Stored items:
-.-.-
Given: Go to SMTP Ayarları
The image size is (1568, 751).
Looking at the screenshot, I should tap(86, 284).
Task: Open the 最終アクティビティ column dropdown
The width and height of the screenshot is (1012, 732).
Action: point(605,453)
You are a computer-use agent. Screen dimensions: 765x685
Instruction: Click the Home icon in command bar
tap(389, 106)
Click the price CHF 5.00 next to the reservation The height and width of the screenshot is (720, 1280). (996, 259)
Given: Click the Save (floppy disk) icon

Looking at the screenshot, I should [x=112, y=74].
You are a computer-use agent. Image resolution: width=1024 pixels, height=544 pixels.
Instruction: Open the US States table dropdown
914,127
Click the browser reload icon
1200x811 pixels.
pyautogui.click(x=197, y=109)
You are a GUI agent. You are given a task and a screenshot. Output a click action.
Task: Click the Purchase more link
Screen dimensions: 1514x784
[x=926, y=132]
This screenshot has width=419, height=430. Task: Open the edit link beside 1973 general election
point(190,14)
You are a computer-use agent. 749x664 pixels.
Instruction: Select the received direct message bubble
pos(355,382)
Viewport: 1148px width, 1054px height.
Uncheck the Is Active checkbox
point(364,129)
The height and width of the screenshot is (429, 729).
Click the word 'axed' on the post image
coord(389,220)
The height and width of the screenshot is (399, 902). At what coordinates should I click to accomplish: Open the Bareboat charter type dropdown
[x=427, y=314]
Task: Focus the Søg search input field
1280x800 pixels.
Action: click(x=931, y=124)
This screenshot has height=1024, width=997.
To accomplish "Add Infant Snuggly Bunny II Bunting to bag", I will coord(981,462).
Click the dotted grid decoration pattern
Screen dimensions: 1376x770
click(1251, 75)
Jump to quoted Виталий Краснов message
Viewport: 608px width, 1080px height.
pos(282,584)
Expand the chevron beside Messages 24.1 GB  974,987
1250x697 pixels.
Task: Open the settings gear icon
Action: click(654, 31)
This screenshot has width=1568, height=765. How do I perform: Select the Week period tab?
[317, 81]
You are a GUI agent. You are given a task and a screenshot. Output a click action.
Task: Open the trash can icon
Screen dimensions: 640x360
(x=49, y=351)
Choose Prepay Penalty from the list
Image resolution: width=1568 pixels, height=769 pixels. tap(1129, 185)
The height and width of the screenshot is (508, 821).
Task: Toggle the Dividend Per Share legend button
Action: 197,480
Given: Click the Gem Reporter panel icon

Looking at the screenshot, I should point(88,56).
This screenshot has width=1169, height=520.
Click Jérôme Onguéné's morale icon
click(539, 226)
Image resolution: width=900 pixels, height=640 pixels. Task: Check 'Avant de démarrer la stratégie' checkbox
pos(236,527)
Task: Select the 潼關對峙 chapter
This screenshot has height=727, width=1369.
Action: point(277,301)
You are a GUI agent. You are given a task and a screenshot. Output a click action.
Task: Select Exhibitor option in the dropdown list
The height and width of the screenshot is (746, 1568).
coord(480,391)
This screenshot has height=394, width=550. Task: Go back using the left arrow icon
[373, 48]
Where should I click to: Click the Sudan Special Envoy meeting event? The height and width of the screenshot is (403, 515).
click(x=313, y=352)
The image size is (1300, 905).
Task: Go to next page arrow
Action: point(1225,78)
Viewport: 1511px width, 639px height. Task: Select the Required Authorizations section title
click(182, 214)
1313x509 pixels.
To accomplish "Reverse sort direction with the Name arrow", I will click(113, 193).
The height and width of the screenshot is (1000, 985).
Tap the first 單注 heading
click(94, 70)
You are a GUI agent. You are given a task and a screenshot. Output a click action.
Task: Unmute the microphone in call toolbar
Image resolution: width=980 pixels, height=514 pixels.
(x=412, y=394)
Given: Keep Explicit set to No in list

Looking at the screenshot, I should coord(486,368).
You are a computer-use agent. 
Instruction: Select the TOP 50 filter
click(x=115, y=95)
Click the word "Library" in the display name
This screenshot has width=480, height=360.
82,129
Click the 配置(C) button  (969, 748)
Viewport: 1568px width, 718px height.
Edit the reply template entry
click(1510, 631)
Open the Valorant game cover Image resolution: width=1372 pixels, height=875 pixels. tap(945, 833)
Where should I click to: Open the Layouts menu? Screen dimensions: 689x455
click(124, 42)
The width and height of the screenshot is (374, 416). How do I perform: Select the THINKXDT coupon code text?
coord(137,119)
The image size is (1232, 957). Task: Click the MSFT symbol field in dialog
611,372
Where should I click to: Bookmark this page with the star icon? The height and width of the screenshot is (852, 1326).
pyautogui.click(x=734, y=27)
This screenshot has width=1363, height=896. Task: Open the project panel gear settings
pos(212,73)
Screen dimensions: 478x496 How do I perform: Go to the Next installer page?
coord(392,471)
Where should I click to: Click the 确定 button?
-.-.-
Task description: Find "Where should I click to: Bookmark" in the data above, then repeat that line and all lines after it exactly, ending with the final line.

Output below:
Where should I click to: Bookmark this page with the star icon? The height and width of the screenshot is (852, 1326).
pyautogui.click(x=734, y=27)
This screenshot has width=1363, height=896. Task: Open the project panel gear settings
pos(212,73)
Screen dimensions: 478x496 How do I perform: Go to the Next installer page?
coord(392,471)
Where should I click to: Click the 确定 button?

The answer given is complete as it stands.